Posts Tagged ‘CMO’

Leveraging Linkedin for Business Development and Marketing

May 20th, 2009

I was at a networking event on social media strategy this week. One of the networking topics was how to leverage linkedin for networking. When I shared my approach to managing my linkedin profile with an account manager and a CEO, they were shocked to find out I was doing some things radically different and getting much better results.

We first compared numbers of contacts. Mine is close to 4000, theirs were approx. 100. I shared with them that I get unsolicited consulting requests because my profile is searchable by about 1/3 of the Linkedin network, approx 15,000,000 people.
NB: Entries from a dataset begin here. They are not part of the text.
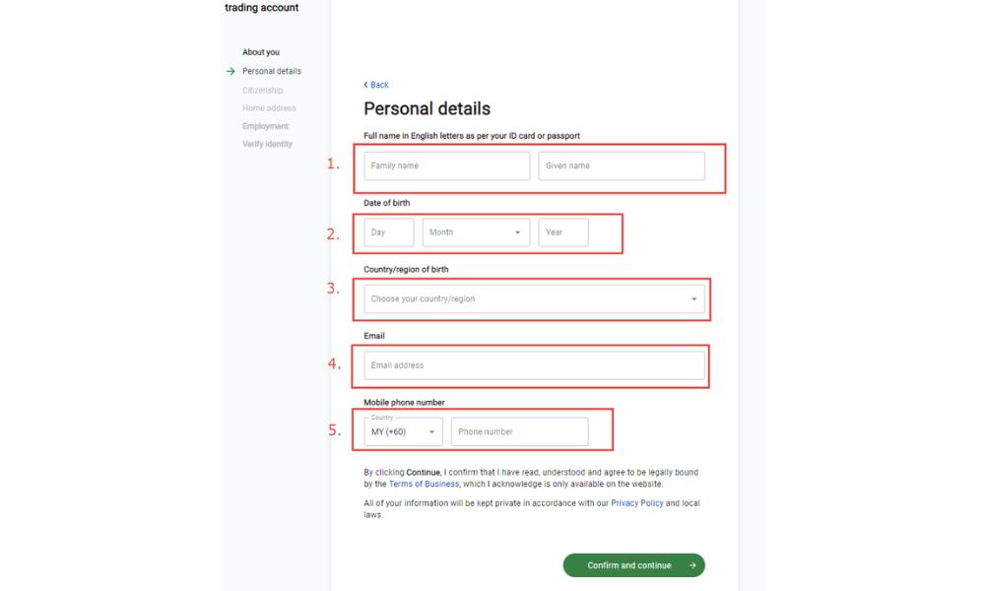Open the Terms of Business link
Image resolution: width=985 pixels, height=591 pixels.
pos(424,485)
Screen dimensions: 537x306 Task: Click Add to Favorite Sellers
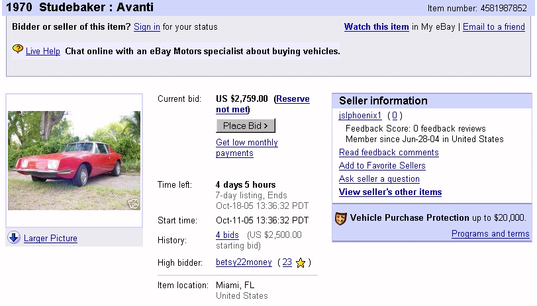pos(382,166)
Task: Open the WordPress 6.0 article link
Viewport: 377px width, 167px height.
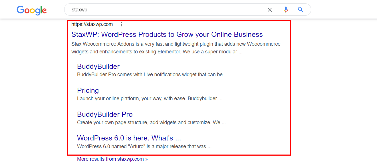Action: [x=129, y=138]
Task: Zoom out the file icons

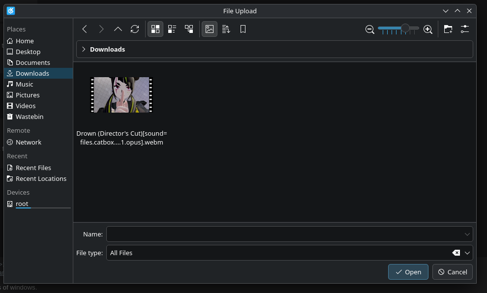Action: pos(370,29)
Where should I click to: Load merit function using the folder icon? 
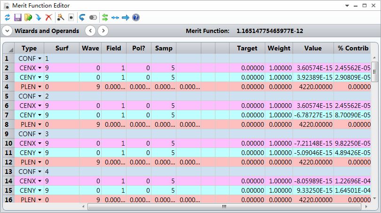click(28, 17)
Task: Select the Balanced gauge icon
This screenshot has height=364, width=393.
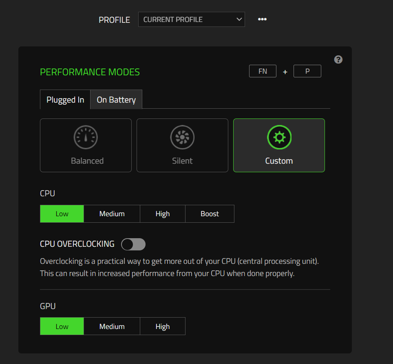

Secondly, I solicited requests for recommendation from all of my contacts that I have worked with; colleagues, partners, employees, and customers. I had 25 or so recommendations, they had 1 or 2 each that they got for giving a recommendation. I give them appropriately and I request them appropriately. If you have a couple of people saying nice things about you, may or may not be true, but my feeling is that if you have sufficient volume, it speaks much more clearly about your abilities than you could ever tell. You don’t ask, you don’t get….

Next, I put up links to my blog and I put up powerpoint presentations. My goal is to credential myself so that when people find me they can evaluate my thought leadership. Obviously, I want them to think highly of me and want to reach out to engage me. Very similar to your marketing strategy; have an outbound marketing outreach program, but also make sure that when they are inbound that you provide them with a compelling interaction when they arrive. How would I know I want to do business with you if there is nothing on your profile to interest me. So, here are basic recommendations:

1. Fill out your profile completely, including jobs, roles, interests, contact information, etc.

2. Use key words liberally. We all do searches for key words to find people, make sure you are found by your key words.

2. Link to everyone you know & meet. Keeping a closed database works if you want to stay closed. If you want to be found, then make sure you connect and help others connect.

3. Join Linkedin LIONs – Linkedin Open Networkers – you have to accept requests with LION in the invitation, but if your goal is visability in Linked, this group of “connectors” is the very spirit of business development

4. Join Groups that are relavent to you – all about visability & making sure that you are accounted for in the markets where you play. Also, there are some groups that are great sources of information on markets, technologies, and connections.

5. Create content – Q&A, status updates, add powerpoints, add your blog, video, etc. for all of the reasons stated above.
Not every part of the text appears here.